Section 66A, passed by Parliament in December 2008, draws on laws passed in the UK in 1988 and 2003 and the US in 1996. But some lawyers say that, unlike 66A, those foreign laws impose only reasonable restrictions on freedom of speech.
“The text of 66A seems to be the result of a cut-and-paste job done without applying the mind,” said Snehashish Ghosh, a lawyer with the Centre for Internet and Society (CIS), a non-government organisation in Bangalore.
Some of the language in Section 66A is taken from Britain’s Malicious Communications Act (MCA) of 1988, which begins with the words: “Any person who sends to another person....”
This provision in MCA 1988, Ghosh said, is intended to curb malicious messages from one person to another. “It does not cover a post on a social website or an electronic communication broadcast to the world.”
Section 66A has also borrowed words from Britain’s Communications Act of 2003 which, Ghosh said, is intended to prevent abuse of public communication services and does not directly deal with messages sent by individuals.
Government officials have said that 66A has also plucked language from the US Telecommunications Act of 1996.
This was a landmark legislation that overhauled America’s telecommunication law by taking into account the emergence of the Internet and changing communications technologies. Among other things, it made illegal the transmission of obscene or indecent material to minors via computers.
“Section 66A in its current form fails to define a specific category (context) as defined in the laws from where it has borrowed words,” Ghosh said. “This is what has led to its inconsistent and arbitrary applications.”
Ghosh and his colleagues say that 66A, through an “absurd” combination of borrowed and ambiguous language, curbs freedom of expression and threatens people with three years’ imprisonment for certain offences that would otherwise, under existing Indian Penal Code (IPC) provisions, draw a fine of only Rs 200.

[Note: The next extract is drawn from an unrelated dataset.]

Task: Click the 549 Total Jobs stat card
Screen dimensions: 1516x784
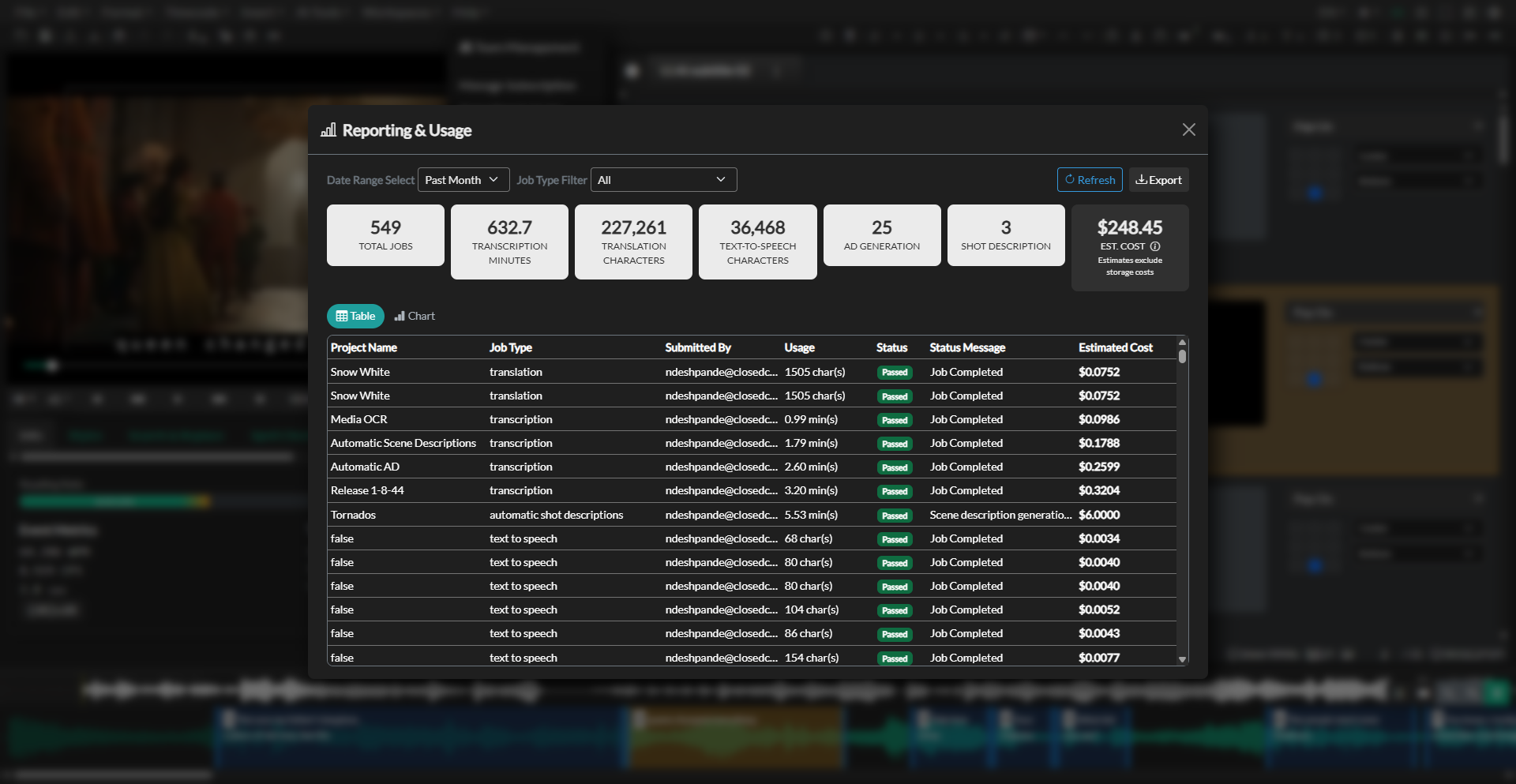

Section 66A(b), for example, clubs together the offences of persistently repeated communications that might lead to “annoyance”, “inconvenience”, “danger”, “insult”, “injury”, “criminal intimidation”, “enmity”, “hatred”, and “ill-will”.
This is “astounding and unparalleled”, said Pranesh Prakash, policy director at the CIS, who has posted an analysis of Section 66A on the NGO’s institutional blog.
“We do not have such a provision anywhere but in India’s information technology law.”
This is “akin to... providing equal punishment for calling someone a moron (insult) and threatening to kill someone (criminal intimidation),” Prakash wrote in the blog, where he has listed existing IPC provisions that can deal with the offences that 66A seeks to cover.
Lawyers have also questioned 66A’s effect of criminalising what the existing IPC would label as civil offences. For example, Prakash said, while the punishment under IPC for criminal nuisance is Rs 200, the penalty imposed by 66A is jail for up to three years.
Several sections in the IPC, they said, can effectively address offences that 66A attempts to address exclusively for electronic communications. For example, the IPC has sections for defamation (499 and 500), outraging religious sentiments (295) and obscenity (292).
“We do not require extraordinary laws when existing laws suffice,” Ghosh said.